# my routine - critique please



## d_pipa (Jan 8, 2009)

Hey, Im new here:clap2:

I achieve to gain muscle. Unfortunately, there is no squat rack at m gym, only smith machines which I am avoiding to use. Can you be honest and give me feedbacks about my routine?

If there is any better routine without squat rack out there, I would be greatly appreciated to have a look and tell my personal trainer to change it. :tu:

Monday

Light aerobic - swimming

Tuesday

Chest and Biceps

5 minutes on X-Trainer(warm up)

Barbell Bench Press

Incline Dumbbell Bench Press

Dumbbell Fly

Barbell Curl

DB Curl

Wednesday

Light aerobic - swimming

Thursday

Legs and Shoulders

5 minutes on X-Trainer(warm up)

Dumbbells Front Lunges

Dumbbells Front Squats

Dumbbells Shoulders Press

Barbell Front Military Press

Lateral Raise Stand

Saturday

Back and Triceps

5 minutes on X-Trainer(warm up)

Dumbbells Rowing

High Pulley Sel Pull Down

Lat Machine Selection : Triangle Pulldown

Dumbbells French Press - Two Hand

Radiant : Close Grip Push Down

Crunch Bench : Sit Ups

Flat Bench : Leg Lifts

Lower Back Selection : Extension


----------



## crazycal1 (Sep 21, 2005)

dont look too bad dude.

you should add in some deadlifts tho.

only thing i`d say is drop isolations and stick to compounds.

but swapping an isloation exercise for a compound one isnt equal cos compounds are more demanding.

so i`d cut the amount of exercises youre doing.

ooh yeah stretch afterwards


----------



## d_pipa (Jan 8, 2009)

crazycal1 said:


> dont look too bad dude.
> 
> you should add in some deadlifts tho.
> 
> ...


thanks for the reply

yeah I could add deadlifts but itd involve the smith machine, my gym does not have the squat rack. I could get different gym but I have got the yearly membership, crap.

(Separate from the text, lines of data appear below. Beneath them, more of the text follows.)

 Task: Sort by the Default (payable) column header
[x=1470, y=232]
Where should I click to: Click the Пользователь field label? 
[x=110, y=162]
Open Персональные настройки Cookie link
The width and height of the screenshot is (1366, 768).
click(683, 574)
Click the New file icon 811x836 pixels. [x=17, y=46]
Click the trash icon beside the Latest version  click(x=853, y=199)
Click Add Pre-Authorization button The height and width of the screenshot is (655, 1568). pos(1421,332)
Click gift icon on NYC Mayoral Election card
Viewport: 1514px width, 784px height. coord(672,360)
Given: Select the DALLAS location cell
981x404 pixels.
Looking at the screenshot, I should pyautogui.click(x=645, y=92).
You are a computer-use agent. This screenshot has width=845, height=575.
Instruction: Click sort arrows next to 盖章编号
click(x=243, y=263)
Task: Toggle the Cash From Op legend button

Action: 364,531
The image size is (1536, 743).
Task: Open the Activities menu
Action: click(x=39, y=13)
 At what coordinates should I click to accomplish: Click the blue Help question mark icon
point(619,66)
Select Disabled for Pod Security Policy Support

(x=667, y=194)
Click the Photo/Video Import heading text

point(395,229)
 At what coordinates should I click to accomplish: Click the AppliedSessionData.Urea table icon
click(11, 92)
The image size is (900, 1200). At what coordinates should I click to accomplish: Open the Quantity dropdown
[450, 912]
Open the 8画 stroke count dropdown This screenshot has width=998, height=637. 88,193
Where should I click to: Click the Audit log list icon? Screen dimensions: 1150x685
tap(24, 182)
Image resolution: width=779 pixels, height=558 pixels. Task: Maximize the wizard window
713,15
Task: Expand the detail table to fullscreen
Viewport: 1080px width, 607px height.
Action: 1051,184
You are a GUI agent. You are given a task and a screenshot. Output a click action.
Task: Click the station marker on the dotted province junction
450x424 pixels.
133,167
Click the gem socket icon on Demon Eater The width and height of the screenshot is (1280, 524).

Ill do the compound exercises in a couple of weeks :high5:


----------



## crazycal1 (Sep 21, 2005)

whys that mate?

isnt there a barbell anywhere?

heres my thinking..

compounds build muscle and isolations shape it(ok dudes shaping is wrong phrase lol but for simple terms it easiest to understand)

you cant shape what isnt there...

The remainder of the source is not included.